My concept of T-expressions is roughly filling the same role that 'skeleton trees' (or rather, informal use case of vectors used to implement them) seem to be in Magritte. A concrete syntax tree.
It's only slightly more expressive than a raw vector, and only in the sense that it adds the equivalent of 'cdr' to a vector, and formalises the informal pattern of 'first cell describes the data type'.
I think this extra information is important, but that's the hardest idea to sell.
Very interesting thread, thanks for posting! A couple of thoughts:
I really wonder if #racket will get popular enough to trigger an even bigger Cambrian explosion. It's certainly what they're going for
> maybe arrays beat (ie, are a more universal storage abstraction mechanism than) conses.
Any thoughts on #apl? Not minimal syntax, but similar ideas
Right, it seems to me that the basic Von Neumann machine model is 'array/vector of unsigned integers of some word size' and then we go from there.
I guess what I want to know is:
If we're building our own virtual machine that doesn't start from, say, the POSIX environment - what's the smallest model we can get away with?
PicoLisp seems pretty small, but it builds in some nasty stuff (eg evaluate an integer and you execute machine code of the attacker's choosing).
The 'serverless' people in the Cloud space are moving in on this territory. Amazon Lambda etc.
I'd like to see the non-proprietary, distributed-web community have an answer to what 'serverless function in the DWEB' might look like.

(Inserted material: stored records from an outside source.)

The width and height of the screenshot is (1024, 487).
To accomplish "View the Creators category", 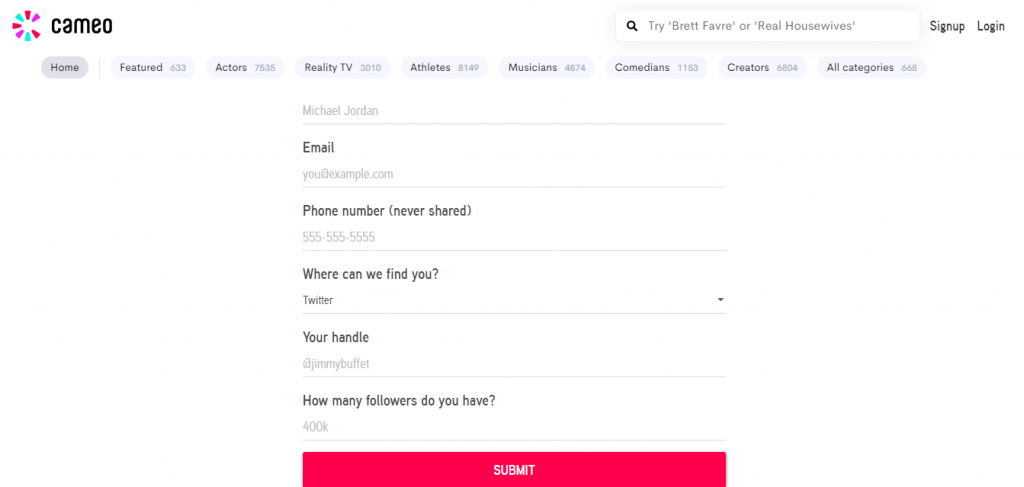I will [x=762, y=68].
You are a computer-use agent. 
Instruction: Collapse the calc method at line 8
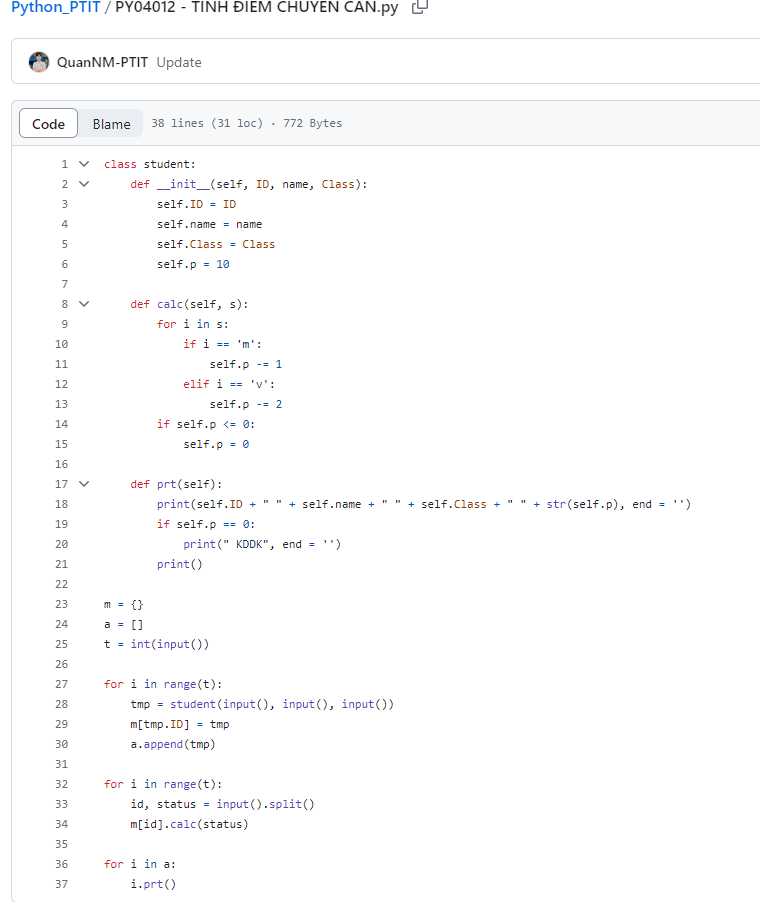pyautogui.click(x=84, y=304)
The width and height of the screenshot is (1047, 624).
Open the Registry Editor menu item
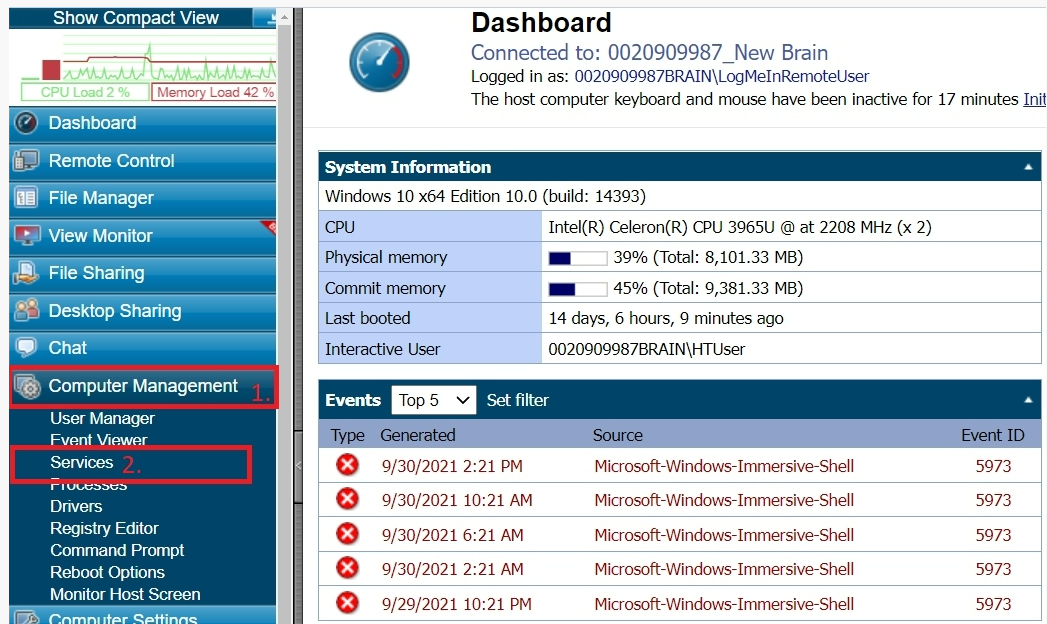(x=104, y=528)
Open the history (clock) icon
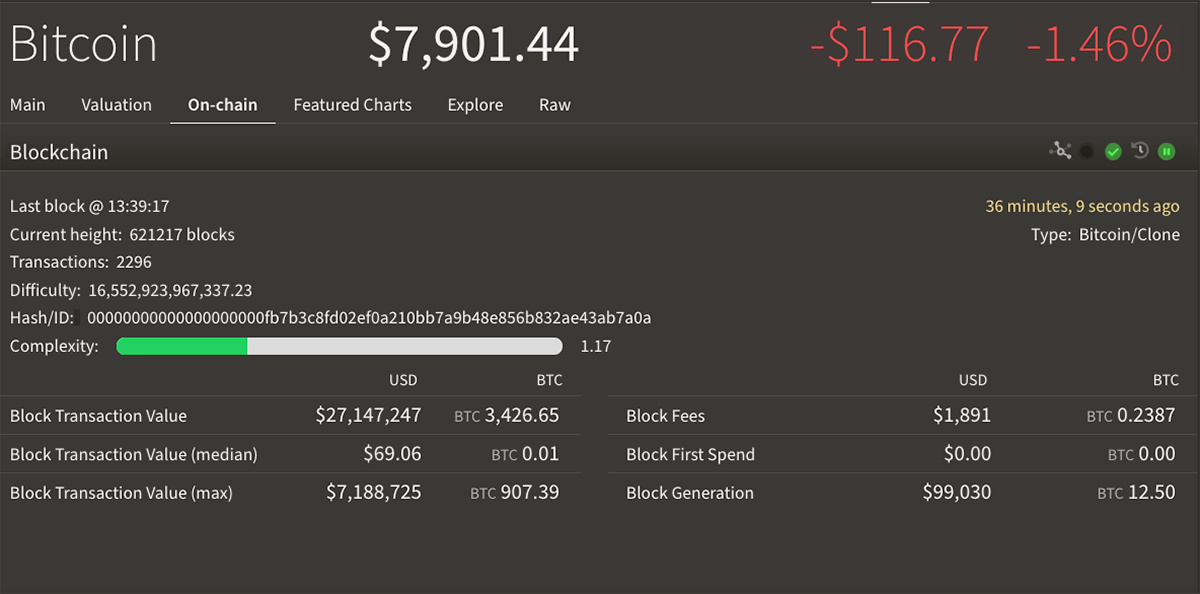Screen dimensions: 1200x594 coord(1140,151)
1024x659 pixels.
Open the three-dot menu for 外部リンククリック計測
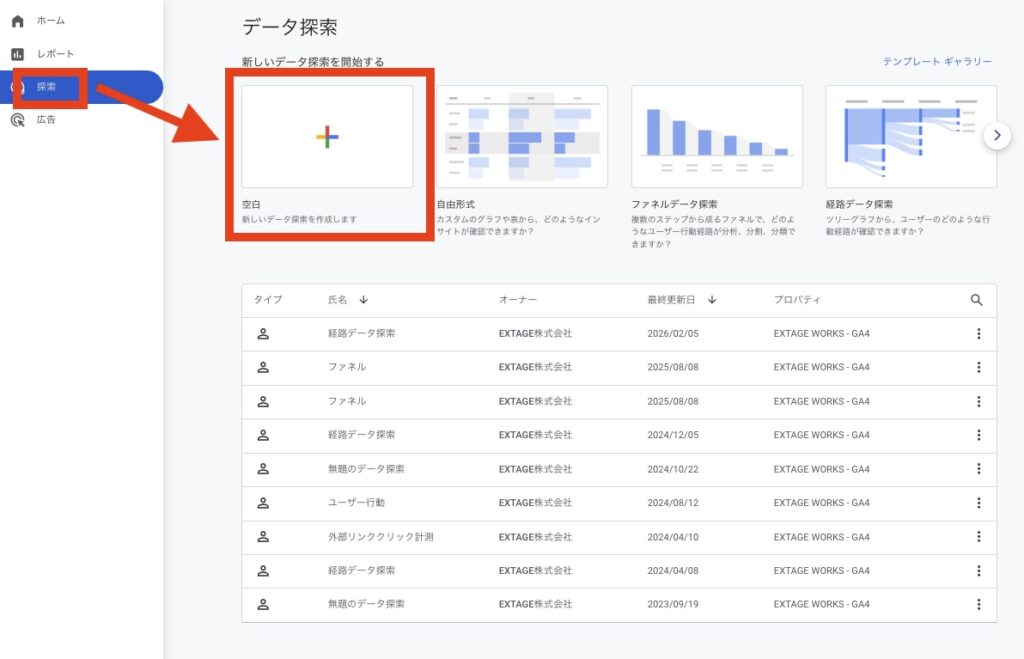(x=978, y=537)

Either a very small Lisp or a very small Forth *might* be the right answer. Or, it might not. Forth in particular makes some very bad assumptions about security. And Lisp maybe doesn't play well with the C/POSIX memory layout. Dunno.
On 'universality being trivial':
Yes, and also no.
Anything TM-ish can emulate any other TM, yes. But that's not always the most relevant criterion for human usage of a computing system.

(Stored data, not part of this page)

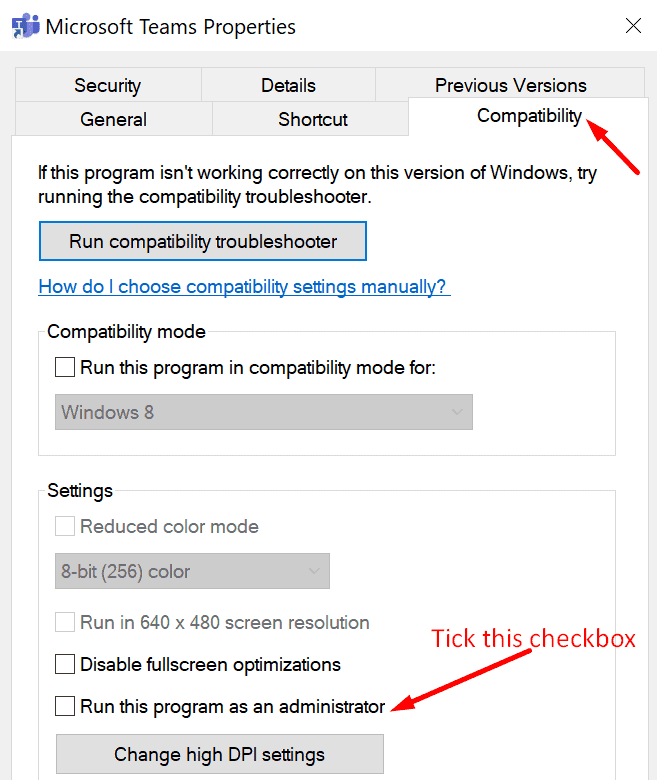Close the Microsoft Teams Properties dialog
This screenshot has height=780, width=657.
pos(633,26)
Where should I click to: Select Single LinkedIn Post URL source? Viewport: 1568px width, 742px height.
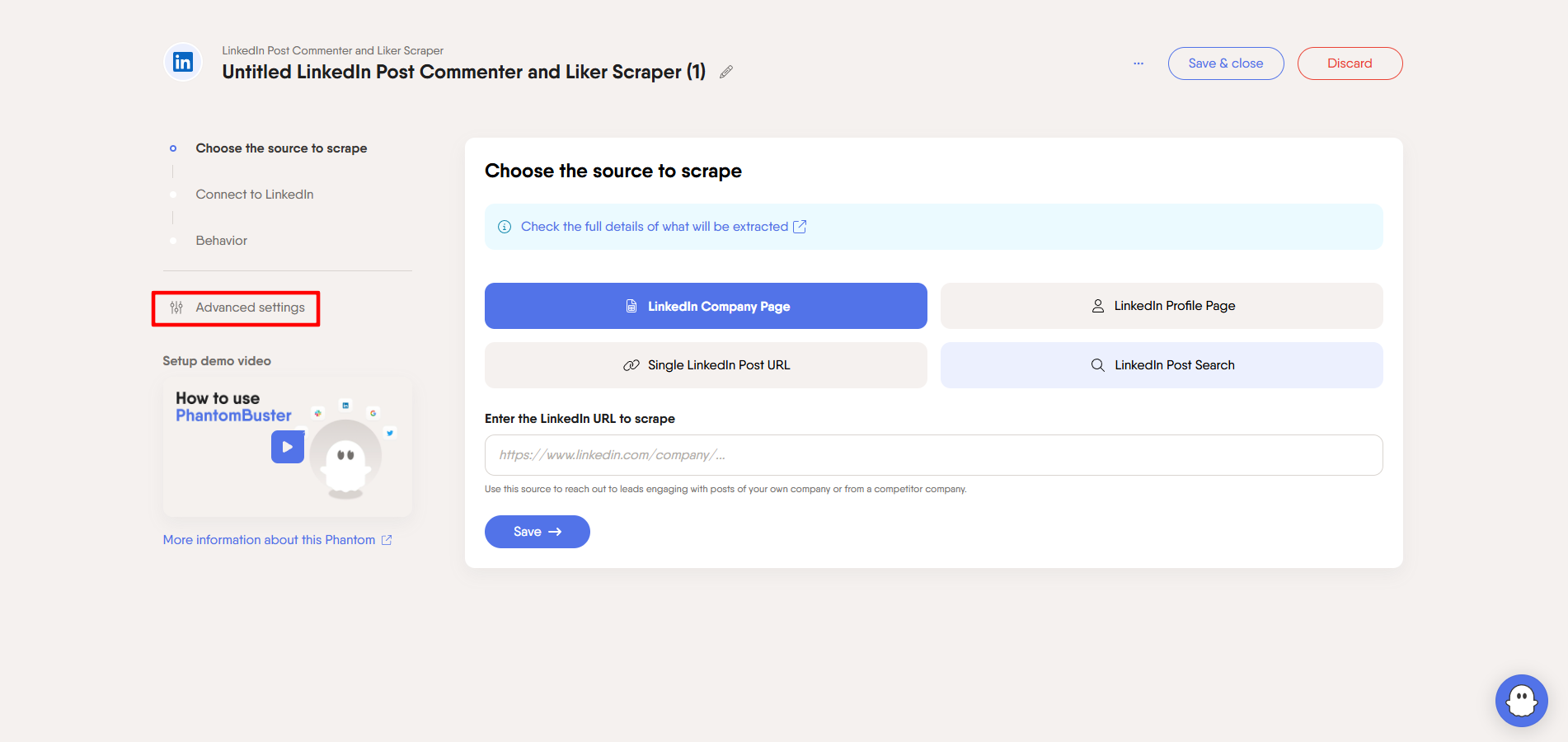click(706, 365)
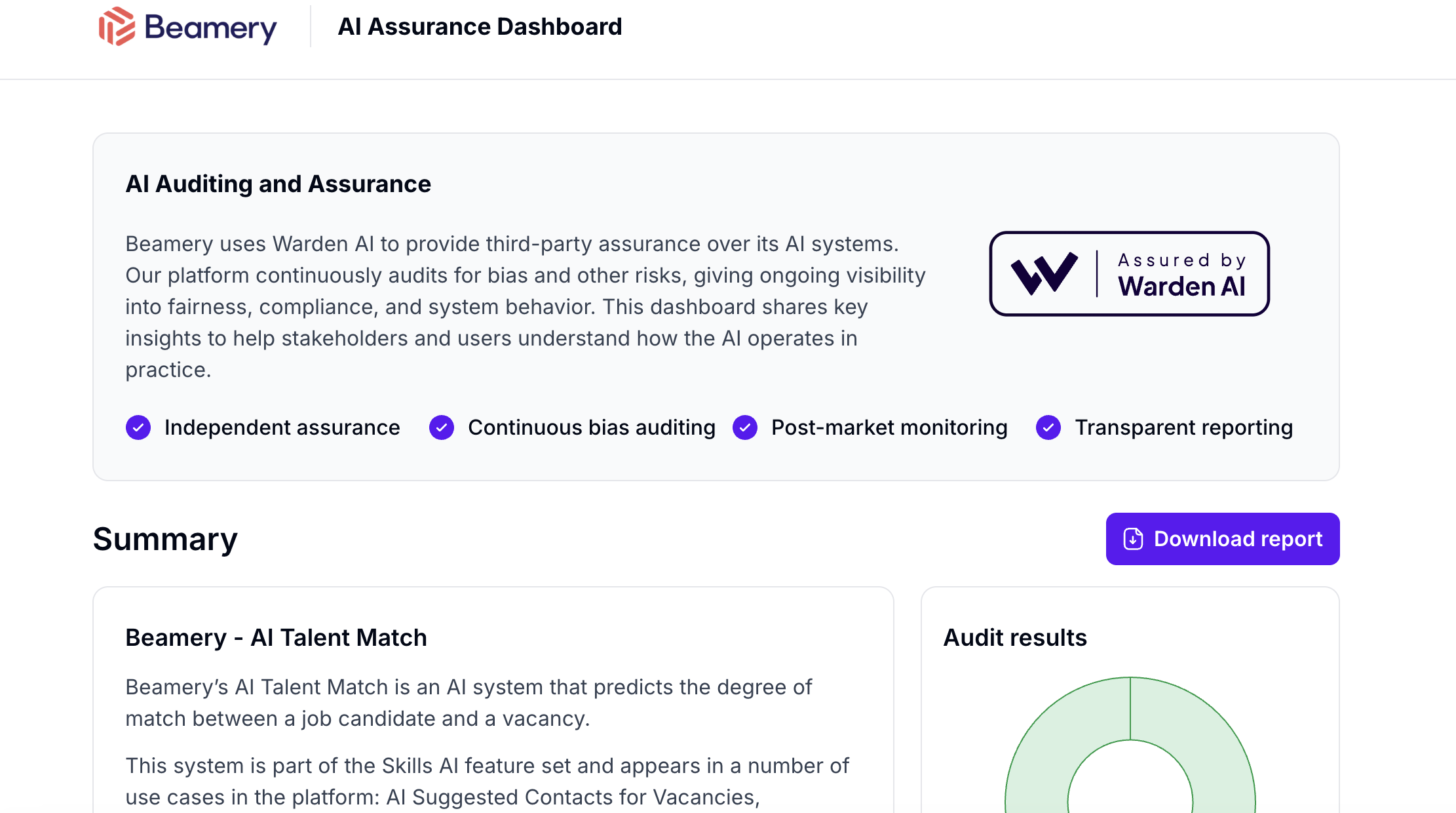The width and height of the screenshot is (1456, 813).
Task: Click the Transparent reporting checkmark icon
Action: [x=1048, y=427]
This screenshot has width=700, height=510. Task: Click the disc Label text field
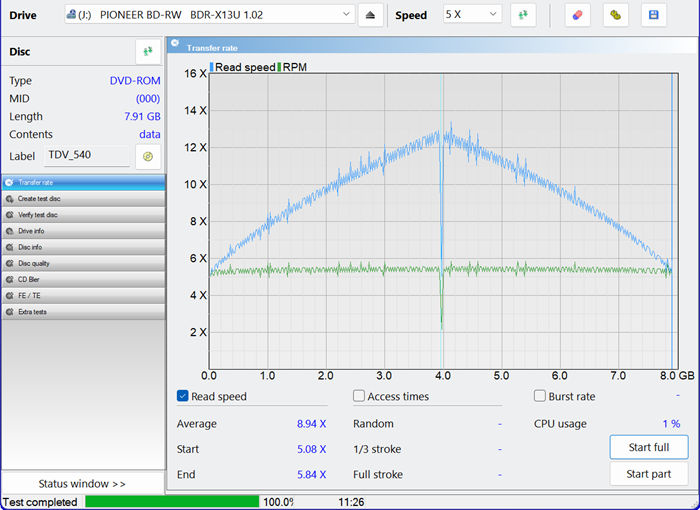[87, 157]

I suppose what I keep wanting is some kind of data-plus-computing substrate that can 'capture, share and remix most of human thought'. Something like a hyperlinked spreadsheet (data plus formulas/functions) but a bit more freeform.
SQL databases seem a bit too constrained.
The idea of homoiconicity I think is quite important. Without it, yes you can 'emulate' any data/rule set in any other data/rule markup language or format... but you can't always preserve it in the same 'shape'.
Preserving 'shape' (structure + syntax) seems important. Each time you transform data, you introduce the possibility of errors. So I think we'd like a format that introduces as little of its own structure as possible, ie, has a very minimal/general structure.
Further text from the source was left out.